Abstract:As a promising field in open-world learning, \textit{Novel Class Discovery} (NCD) is usually a task to cluster unseen novel classes in an unlabeled set based on the prior knowledge of labeled data within the same domain. However, the performance of existing NCD methods could be severely compromised when novel classes are sampled from a different distribution with the labeled ones. In this paper, we explore and establish the solvability of NCD in cross domain setting with the necessary condition that style information must be removed. Based on the theoretical analysis, we introduce an exclusive style removal module for extracting style information that is distinctive from the baseline features, thereby facilitating inference. Moreover, this module is easy to integrate with other NCD methods, acting as a plug-in to improve performance on novel classes with different distributions compared to the seen labeled set. Additionally, recognizing the non-negligible influence of different backbones and pre-training strategies on the performance of the NCD methods, we build a fair benchmark for future NCD research. Extensive experiments on three common datasets demonstrate the effectiveness of our proposed module.
What problem does this paper attempt to address?
The problem that this paper attempts to solve is the performance degradation problem encountered when performing Novel Class Discovery (NCD) in cross - domain settings. Specifically, existing NCD methods perform poorly when dealing with new classes from different distributions because these methods usually assume that the data of new classes and labeled classes come from the same domain. However, in practical applications, this assumption is often not valid, resulting in a significant performance degradation of existing methods when facing data from different distributions.
### Main problem description in the paper
1. **Limitations of existing NCD methods**:
- Existing NCD methods usually assume that the data of new classes and labeled classes come from the same domain, but in practical applications, this assumption is often not valid.
- When the new - class data and the labeled data come from different distributions, the performance of existing methods will be significantly degraded.
2. **Proposal of cross - domain NCD problem**:
- To meet this challenge, the author proposes the Cross Domain Novel Class Discovery (CDNCD) problem, that is, performing NCD when new classes and labeled classes come from different domains.
- The author verifies the failure of existing NCD methods in cross - domain settings through a series of synthetic experiments and points out the importance of solving this problem.
3. **Theoretical analysis and solution**:
- The author first theoretically analyzes the solvability of the CDNCD problem and points out that removing style information is the key to solving this problem.

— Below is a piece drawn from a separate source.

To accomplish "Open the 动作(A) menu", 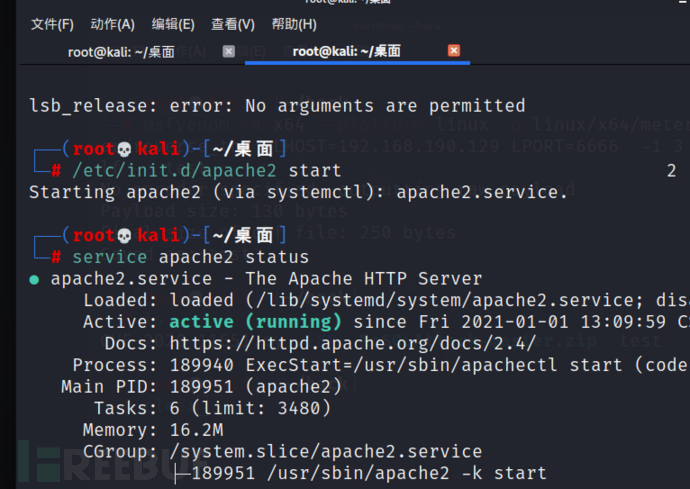I will click(112, 23).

- Based on this theoretical analysis, the author introduces an exclusive style removal module for extracting and removing style information, thereby improving the performance of the model in cross - domain settings.
### Specific contributions of the paper
1. **Define and verify the cross - domain NCD problem**:
- Through a series of synthetic experiments, the failure of existing NCD methods in cross - domain settings is verified, and a more challenging and practical CDNCD task is proposed.

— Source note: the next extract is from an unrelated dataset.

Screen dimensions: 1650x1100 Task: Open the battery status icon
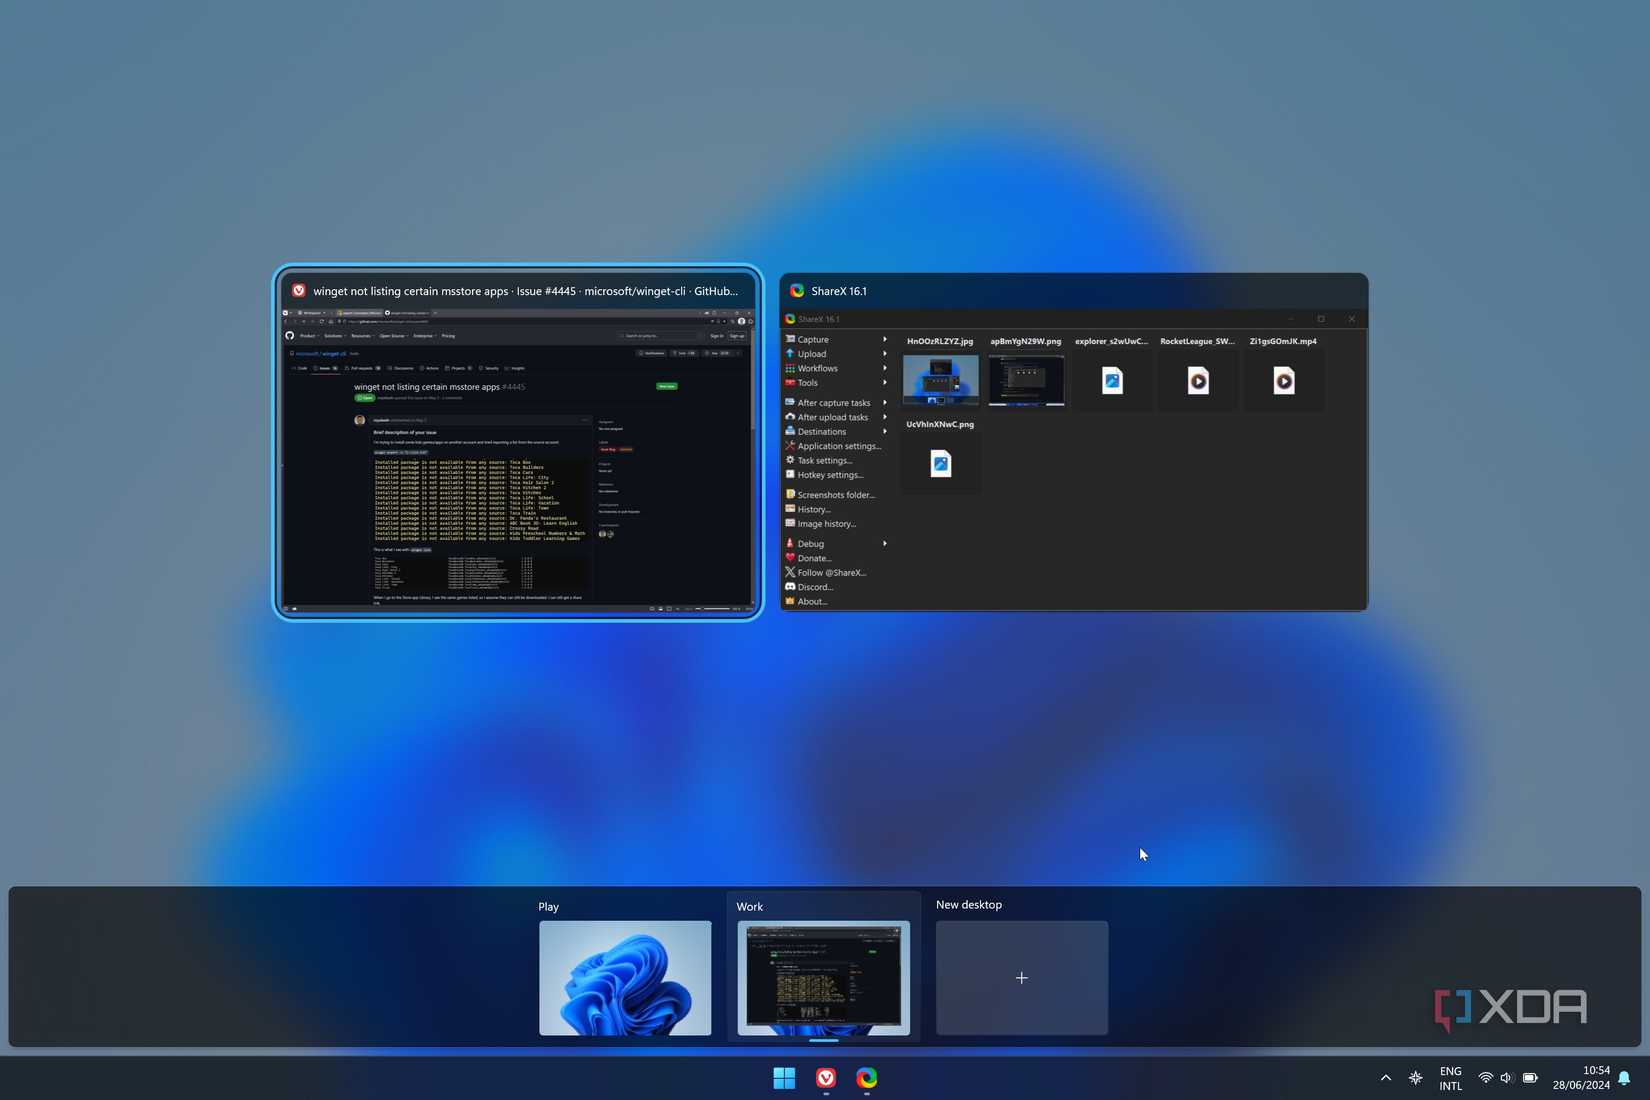(x=1530, y=1078)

2. **Theoretical analysis and solution**:
- For the first time, a theoretical analysis of the CDNCD problem is carried out, and a method for removing exclusive style information is proposed.
- A simple but effective exclusive style removal module is introduced, which can be integrated as a plug - in into other NCD methods to improve their performance on data from different distributions.
3. **Unified experimental framework**:
- It is pointed out that different backbone networks and pre - training strategies have a significant impact on the performance of existing algorithms. Therefore, a unified experimental coding framework is developed, providing a fair benchmark for future research.
4. **Numerical experiment verification**:
- Through numerical experiments, the effectiveness of the proposed method is quantitatively verified, and it is proved that it can be used as a plug - in for other NCD methods to improve performance.
### Conclusion
By defining and solving the cross - domain NCD problem, this paper proposes a new solution, that is, improving the performance of the model on data from different distributions by removing exclusive style information. In addition, the author also establishes a unified experimental framework, providing a reference for future research.